Member of the Ontario Provincial Parliament for Halton North
- In office 1987–1990
- Preceded by: New riding
- Succeeded by: Noel Duignan

Personal details
- Born: Robert Walter Elliot October 17, 1933 Chesley, Ontario, Canada
- Died: June 4, 2020 (aged 86) Milton, Ontario, Canada
- Party: Liberal
- Occupation: Teacher

= Walt Elliot =

Canadian politician (1933–2020)

Robert Walter Elliot (October 17, 1933 – June 4, 2020) was a politician in Ontario, Canada. He was a Liberal member of the Legislative Assembly of Ontario from 1987 to 1990. He represented the riding of Halton North.

==Background==
Elliot was educated at Kitchener-Waterloo College, Brock University and McMaster University, receiving a Master of Education degree. He worked as a high-school math teacher and principal before entering political life, and was a Freemason.

==Politics==
He first ran for the Ontario legislature in the 1977 provincial election, but lost to Progressive Conservative incumbent James Snow by about 6,500 votes in the constituency of Oakville. He ran again in the 1981 election, and lost to Snow by an even greater margin.

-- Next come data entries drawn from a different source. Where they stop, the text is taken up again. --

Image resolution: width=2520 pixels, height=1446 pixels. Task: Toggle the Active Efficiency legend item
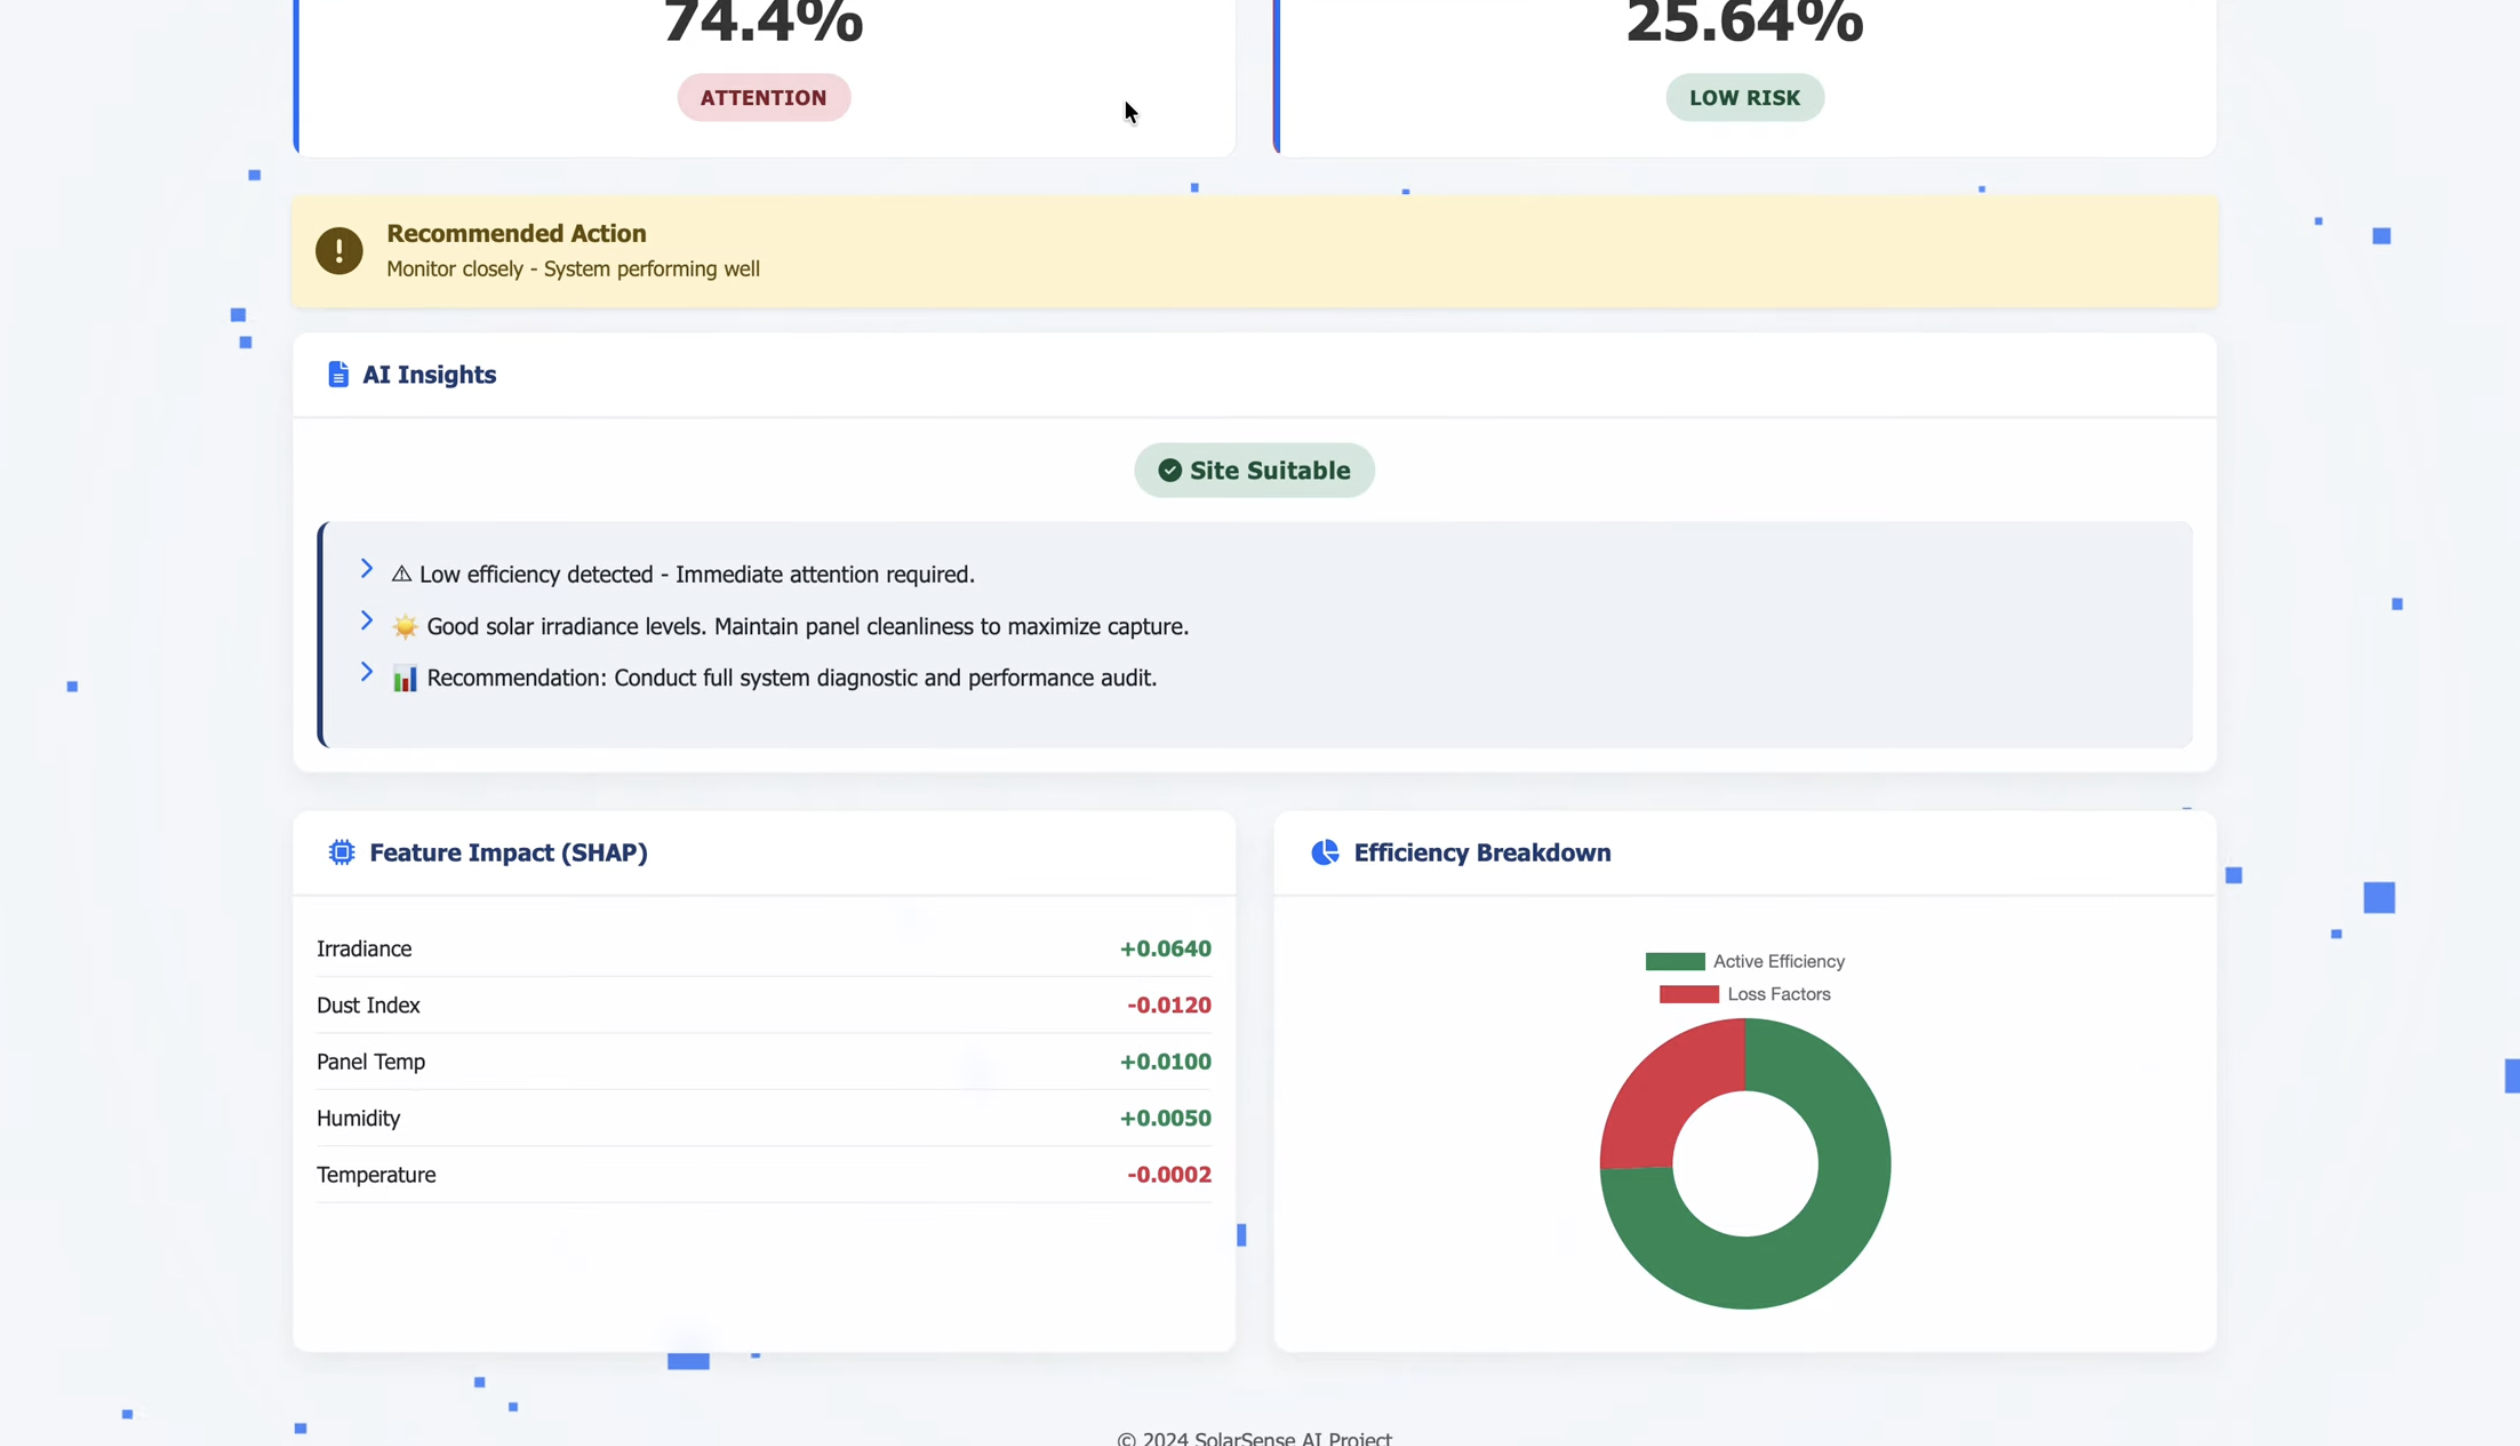[x=1744, y=961]
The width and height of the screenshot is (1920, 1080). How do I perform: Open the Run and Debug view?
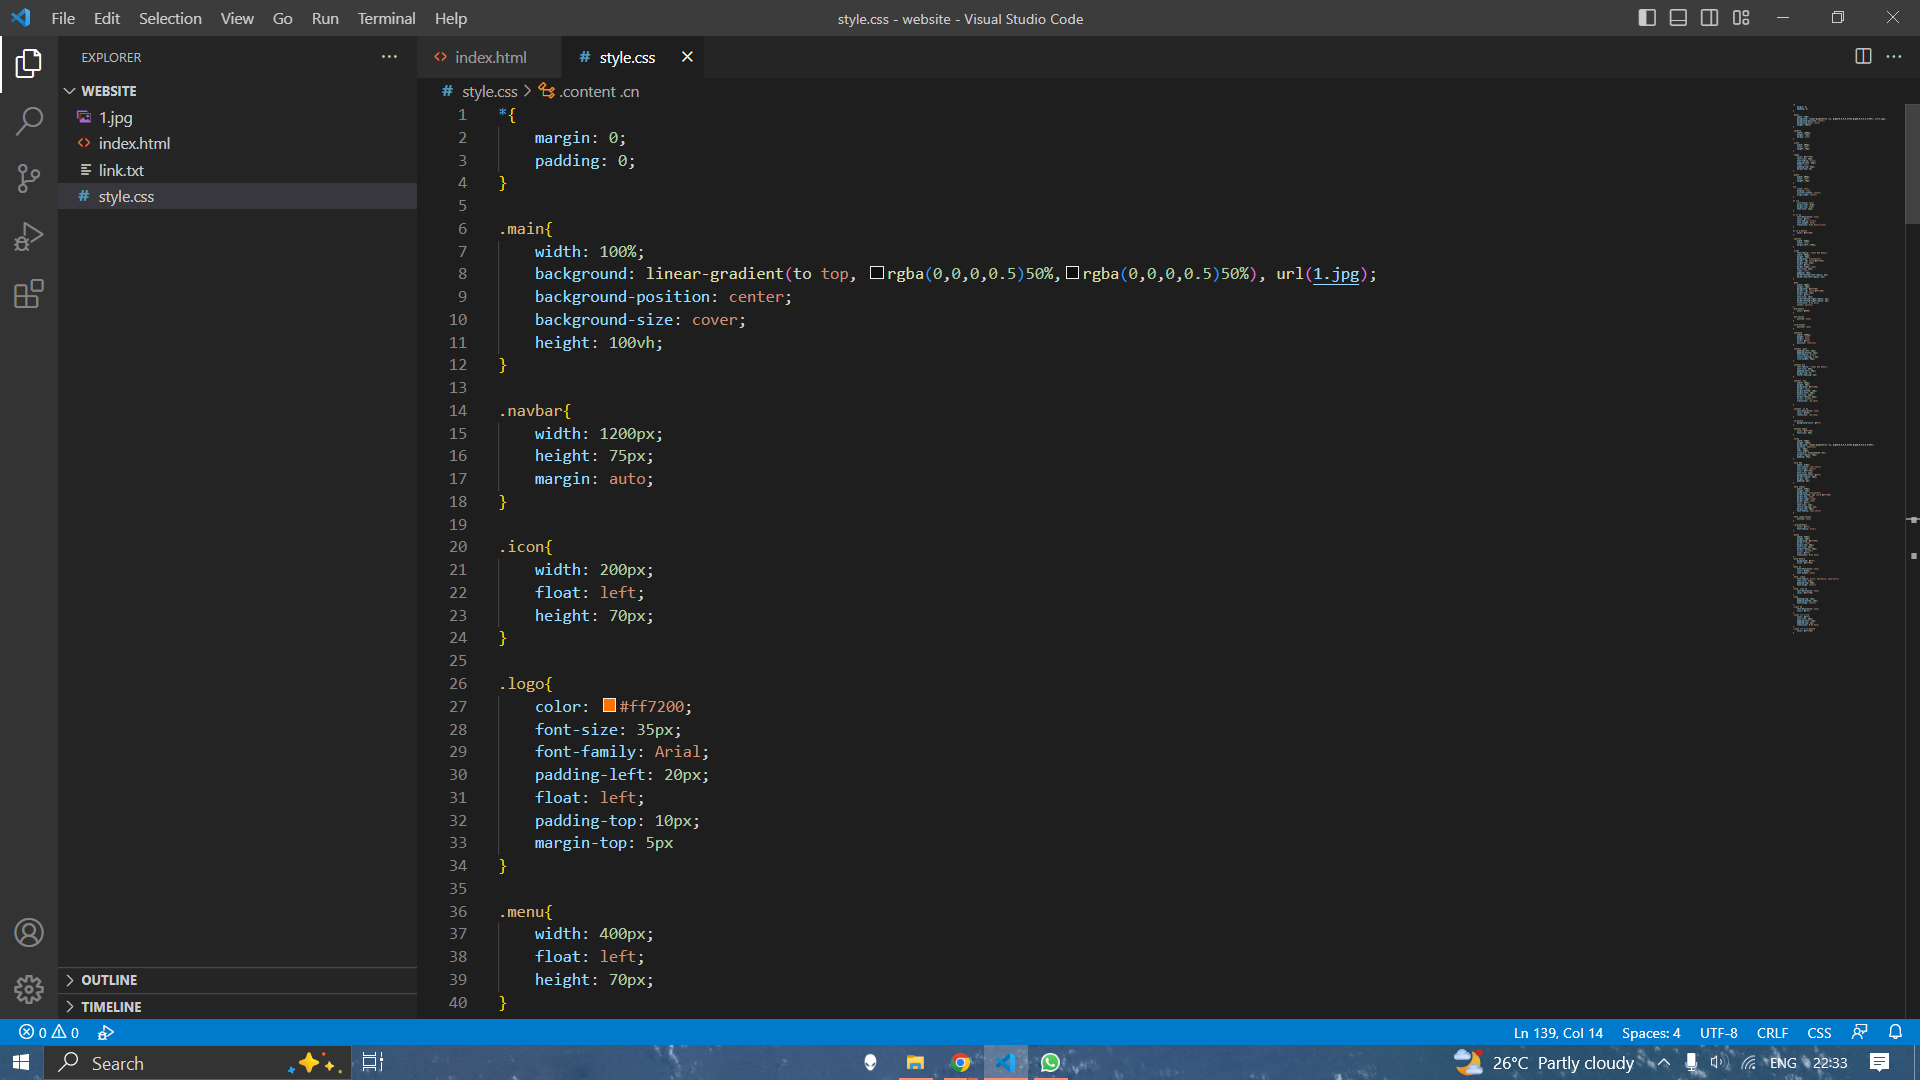click(29, 235)
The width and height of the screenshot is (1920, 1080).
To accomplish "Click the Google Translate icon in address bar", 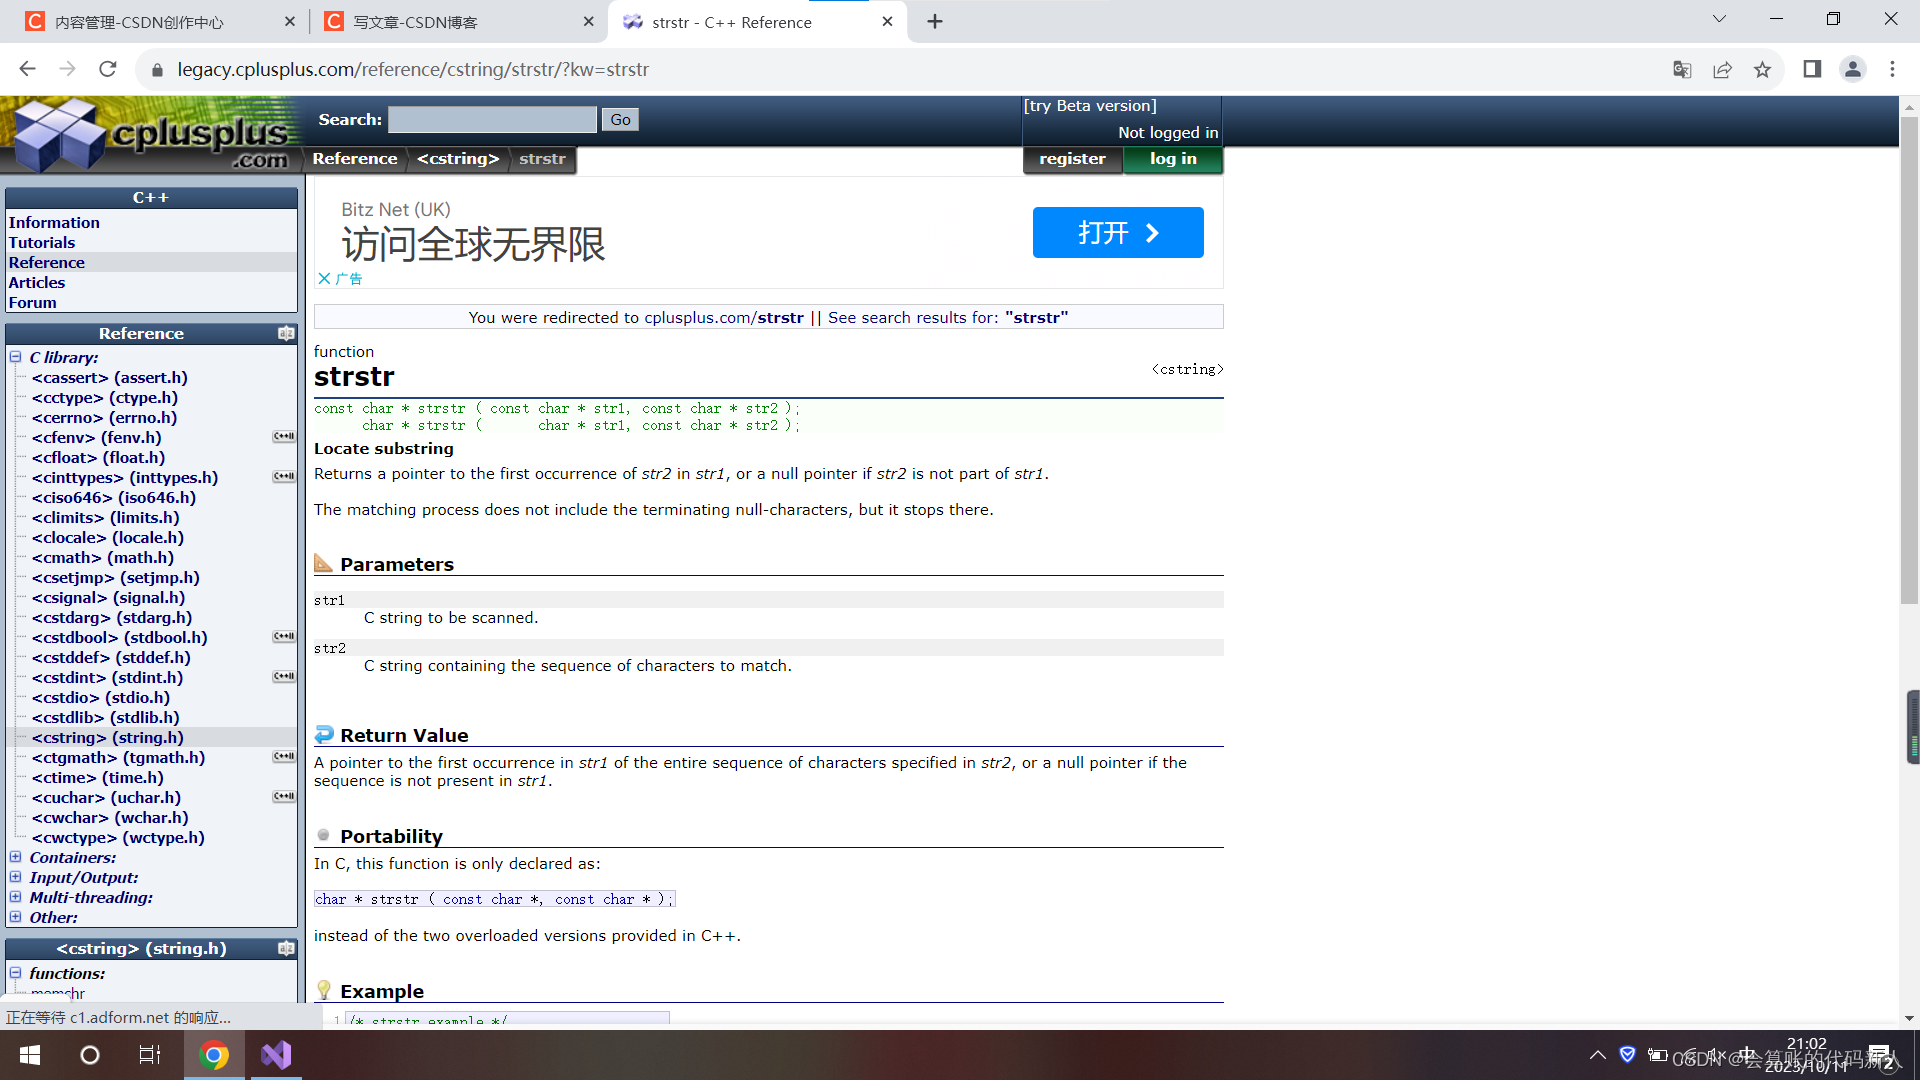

He was elected in the 1987 election, defeating PC candidate Dave Whitling by 4,724 votes in the redistributed riding of Halton North. Elliot was a backbench supporter of David Peterson's government after the election, and served as a parliamentary assistant to the Minister of Housing in 1989-90.

The Liberals were defeated by the New Democratic Party in the 1990 provincial election, and Elliot lost his seat to NDP candidate Noel Duignan by 548 votes. He sought a comeback to the legislature in the 1995 election, but lost to Progressive Conservative candidate Ted Chudleigh in a landslide.

==Later life==
Elliot later served as fundraising chair for the Halton Museum. He died on June 4, 2020, at the age of 86.